AllianzGI voit 2026 comme année charnière pour l’Europe
L’incertitude domine les marchés mondiaux. Aux États-Unis, les derniers indicateurs de l’emploi laissent craindre un ralentissement de la croissance, tandis que les tarifs douaniers continuent d’alimenter des risques inflationnistes. Le shutdown a par ailleurs retardé la publication des statistiques, accentuant le manque de visibilité. À l’approche des élections de mi-mandat, Washington devrait néanmoins déployer des mesures de soutien à la consommation.
En Europe, la résilience reste de mise. Le plan d’investissement allemand dans la défense et les infrastructures n’est attendu qu’à partir de la seconde moitié de 2026, mais il pourrait redonner un rôle moteur à Berlin. En Chine, le ralentissement se poursuit, sur fond de tensions géopolitiques persistantes en Europe, au Moyen-Orient et en Asie.
Inflation et politiques monétaires : divergences marquées
Les pressions inflationnistes demeurent modérées dans les marchés développés, hors États-Unis. La BCE a déjà largement entamé son cycle de baisse des taux, mais une nouvelle détente reste possible. La Fed, de son côté, pourrait prolonger son assouplissement monétaire, offrant un répit à la croissance américaine.

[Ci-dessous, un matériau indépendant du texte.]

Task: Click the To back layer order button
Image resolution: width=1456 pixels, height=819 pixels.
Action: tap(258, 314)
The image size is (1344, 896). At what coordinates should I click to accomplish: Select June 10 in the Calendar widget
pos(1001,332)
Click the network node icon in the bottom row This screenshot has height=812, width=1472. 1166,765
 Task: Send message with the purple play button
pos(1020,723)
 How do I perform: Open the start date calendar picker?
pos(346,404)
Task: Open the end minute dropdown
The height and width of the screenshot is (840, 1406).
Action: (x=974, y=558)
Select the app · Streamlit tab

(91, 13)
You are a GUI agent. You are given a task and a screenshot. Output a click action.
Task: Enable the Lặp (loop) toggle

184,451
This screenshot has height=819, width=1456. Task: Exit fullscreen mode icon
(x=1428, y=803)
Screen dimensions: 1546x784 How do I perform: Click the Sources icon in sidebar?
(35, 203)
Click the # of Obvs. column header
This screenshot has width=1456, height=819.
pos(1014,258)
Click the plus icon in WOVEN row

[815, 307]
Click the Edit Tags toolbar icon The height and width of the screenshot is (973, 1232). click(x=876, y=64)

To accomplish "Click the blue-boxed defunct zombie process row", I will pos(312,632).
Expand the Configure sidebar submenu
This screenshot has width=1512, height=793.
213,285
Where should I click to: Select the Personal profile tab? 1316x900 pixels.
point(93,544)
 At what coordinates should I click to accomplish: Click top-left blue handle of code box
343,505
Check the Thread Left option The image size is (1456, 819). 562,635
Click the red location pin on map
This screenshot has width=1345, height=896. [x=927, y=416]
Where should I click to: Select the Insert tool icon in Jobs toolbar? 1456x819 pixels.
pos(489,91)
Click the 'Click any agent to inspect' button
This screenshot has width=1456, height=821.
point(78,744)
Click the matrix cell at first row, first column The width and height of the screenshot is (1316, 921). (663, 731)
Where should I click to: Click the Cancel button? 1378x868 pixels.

Taux : prudence et portage
Le marché obligataire européen reste hésitant. Les anticipations de taux dépendent largement de la relance budgétaire allemande et de la reprise chinoise. À court terme, les banques centrales maintiennent une politique accommodante, avec davantage de potentiel de baisse aux États-Unis et au Royaume-Uni qu’en zone euro.
Crédit : retour aux fondamentaux
Après trois années de rallye, le marché du crédit montre des signes d’essoufflement, surtout sur le segment High Yield. Les investisseurs privilégient désormais la solidité des bilans plutôt que les rendements. Le secteur bancaire affiche de bons résultats, tandis que l’automobile et la chimie restent plus fragiles. Les défauts récents dans la dette privée rappellent toutefois les risques persistants.
Actions : l’ombre d’une bulle technologique
La saison des résultats du troisième trimestre confirme une croissance bénéficiaire stable en Europe et en hausse de 6 à 8 % aux États-Unis. L’Intelligence Artificielle tire les profits outre-Atlantique, mais la crainte d’une bulle plane. En Europe, le secteur financier a surpassé les attentes, les marges résistant malgré l’inflation et l’euro fort. La divergence entre valeurs défensives et cycliques s’accentue.
Selon AllianzGI, 2026 pourrait marquer une légère accélération de la croissance européenne, à condition que les banques centrales maintiennent des conditions favorables et que les entreprises préservent leurs marges.